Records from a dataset
· · ·
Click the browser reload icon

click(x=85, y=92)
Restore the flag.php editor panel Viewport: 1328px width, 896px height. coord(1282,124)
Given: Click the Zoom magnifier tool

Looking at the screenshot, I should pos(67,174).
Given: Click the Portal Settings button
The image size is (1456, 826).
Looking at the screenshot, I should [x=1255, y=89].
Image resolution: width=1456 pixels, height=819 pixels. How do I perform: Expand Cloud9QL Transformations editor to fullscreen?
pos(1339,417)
· · ·
EXERCISE DETAILS: Copy all of the data above, character for character.

OUTPUT OF THE EXERCISE:
Click the browser reload icon

click(x=85, y=92)
Restore the flag.php editor panel Viewport: 1328px width, 896px height. coord(1282,124)
Given: Click the Zoom magnifier tool

Looking at the screenshot, I should pos(67,174).
Given: Click the Portal Settings button
The image size is (1456, 826).
Looking at the screenshot, I should [x=1255, y=89].
Image resolution: width=1456 pixels, height=819 pixels. How do I perform: Expand Cloud9QL Transformations editor to fullscreen?
pos(1339,417)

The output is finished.